The results were “hitting,” says Gotlib.
The young brain naturally goes through a maturation process that results in the thickening of the hippocampus, an area involved in memory and attention, and the amygdala, which regulates emotional processes. At the same time, the cortex — the area that controls emotional activity — begins to shrink.
Brain scans show that this maturation process has accelerated in adolescents who have lived through the pandemic. Gotlib says their brains appeared to be three to four years older than adolescent brains scanned before the start of the pandemic.
What part of the pandemic informs the teen is uncertain. But “this study shows that the pandemic has had a material impact on brain maturation,” says Joan Luby, a child psychiatrist at the Washington School of Medicine in St. Louis University, who was not involved in the research.
Gotlib suspects stress is to blame. Previous studies have shown that exposure to violence or neglect can lead to brain maturation in children. Considering adolescent mental health has plummeted during the pandemic (SN: 9/8/22), “it is not a big leap” to think that stressful conditions can also be shaped in a cohort of self-study brain development, says Gotlib.
But what the changes are and what their effects are, are still open questions. Rudolf Uher, a neuroscientist at Dalhousie University in Halifax, Canada, points out that other factors such as more screen time at school may be at play. And make sure that future research doesn’t reverse the findings of this study.

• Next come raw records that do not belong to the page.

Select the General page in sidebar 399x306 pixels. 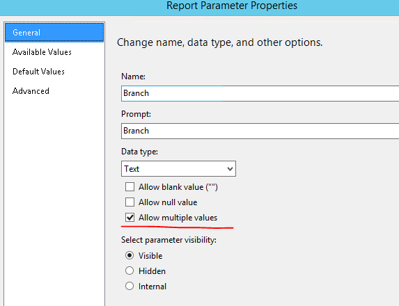[x=54, y=32]
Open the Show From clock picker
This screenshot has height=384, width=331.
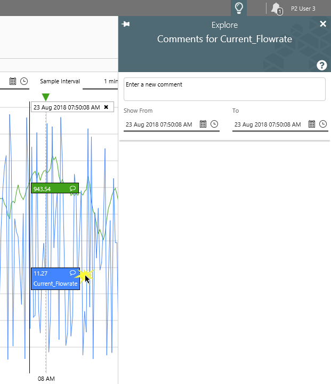[x=214, y=124]
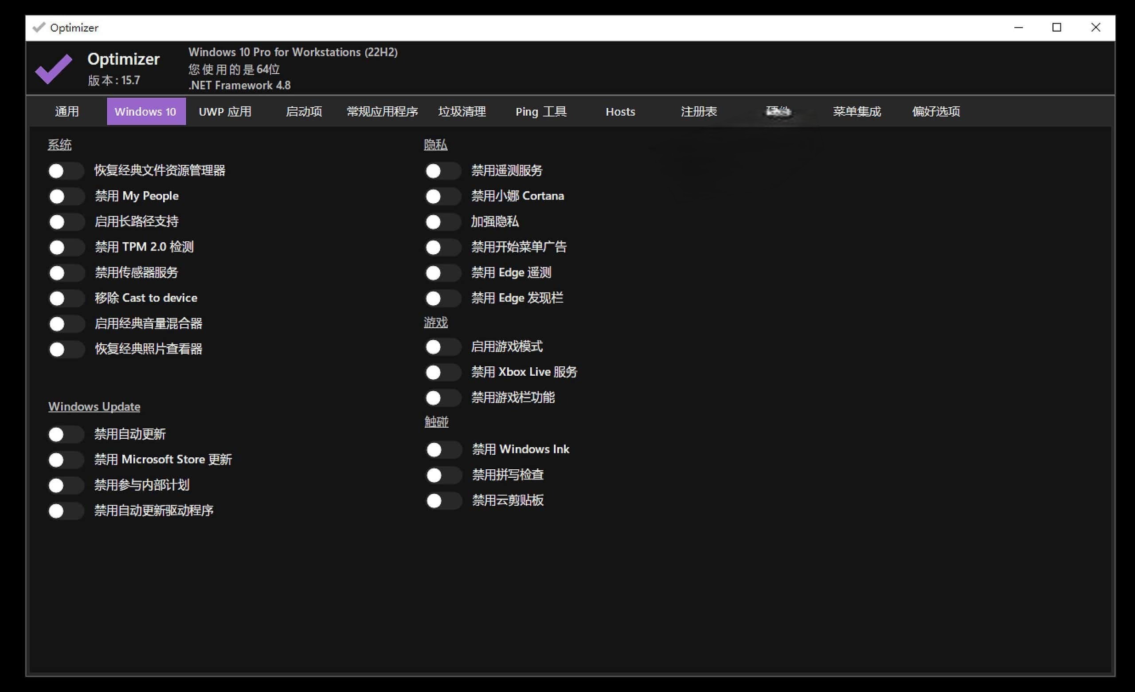This screenshot has height=692, width=1135.
Task: Click Windows Update hyperlink
Action: [92, 406]
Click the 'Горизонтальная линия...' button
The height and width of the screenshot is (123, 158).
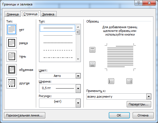[x=24, y=115]
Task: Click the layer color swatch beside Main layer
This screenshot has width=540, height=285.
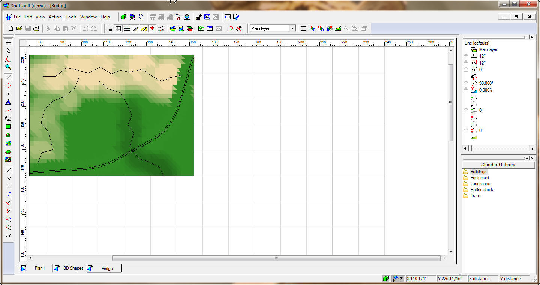Action: 473,49
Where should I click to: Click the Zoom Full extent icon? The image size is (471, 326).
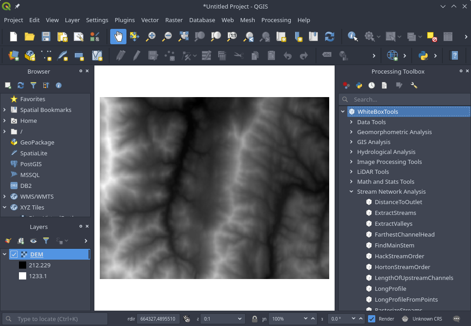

However, it is uncertain whether the accelerated aging of the brain impacted the teen’s health, or whether the outcome will become apparent later in life. While researchers can’t say for sure, “if your brain is aging prematurely, that’s generally not a good thing,” says Luby.
Either way, making sure people have access to mental health services will be critical to helping children during the pandemic, Gotlib says.
“These kids are hurting,” he said. “We don’t need to take them seriously and give them treatment.”